Overall and Final Verdict
Well, I would say that Kingston has a solid introduction to their new Fury brand on the storage side with the Fury Renegade. The drive came in at the top of the charts on a majority of the tests I ran, outperforming multiple other Phison E18 based drives even. This was especially true when it comes to write performance and write IOPS where the drive really stands out. The only performance issues I ran into were when doing file transfers inside of Windows 11 and even then it was still fast, but just a little behind drives like the P5 Plus and Rocket 4.0 Plus at times. Kingston hasn’t lost their touch as far as styling goes, the all blacked out look is sharp and simple at the same time and they have kept the drive easy to install into most motherboards which now almost always have built-in heatsinks for their main M.2 slots by not going with built-in heatsinks beyond the thin metal backing to the front sticker. The Fury Renegade is available in drives as small as 500 GB and then at 1TB, 2TB, and 4TB. This covers most of what people will be interested in.

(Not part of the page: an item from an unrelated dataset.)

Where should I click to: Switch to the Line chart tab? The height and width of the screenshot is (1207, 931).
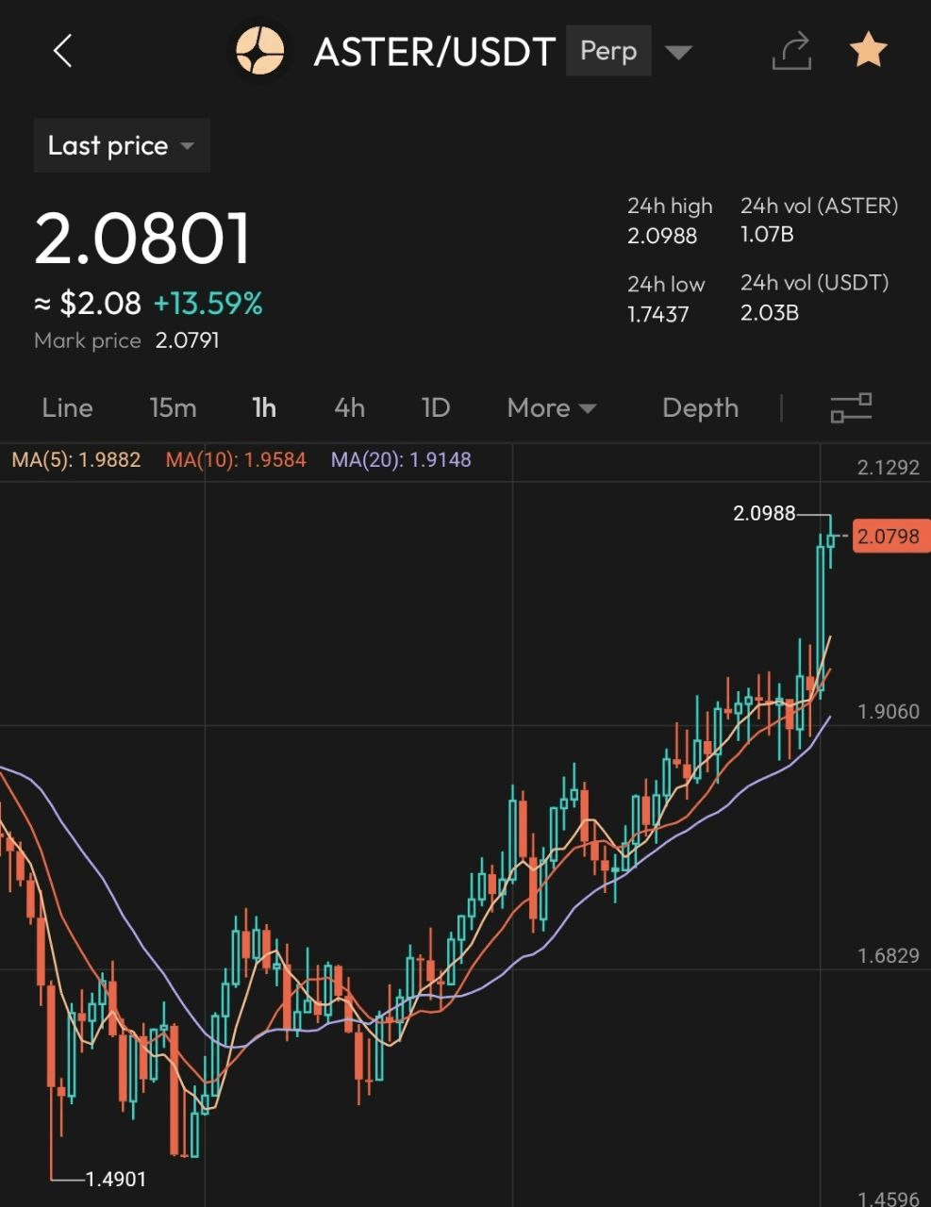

The Fury Renegade in the 2TB version that I tested here is currently $435 at Newegg and $424 on Amazon. But for comparison, the Crucial P5 Plus and Sabrent Rocket 4.0 Plus that I tested against it are both over $100 less currently which makes the pricing on the Renegade a little hard to swallow. Pricing, however, does change over time, so I will say that the Fury Renegade is a solid pickup, assuming it is pricing competitively which right now as of this review it isn’t. Kingston hasn’t missed a step however with the move from the sale of HyperX to the new gaming brand Fury.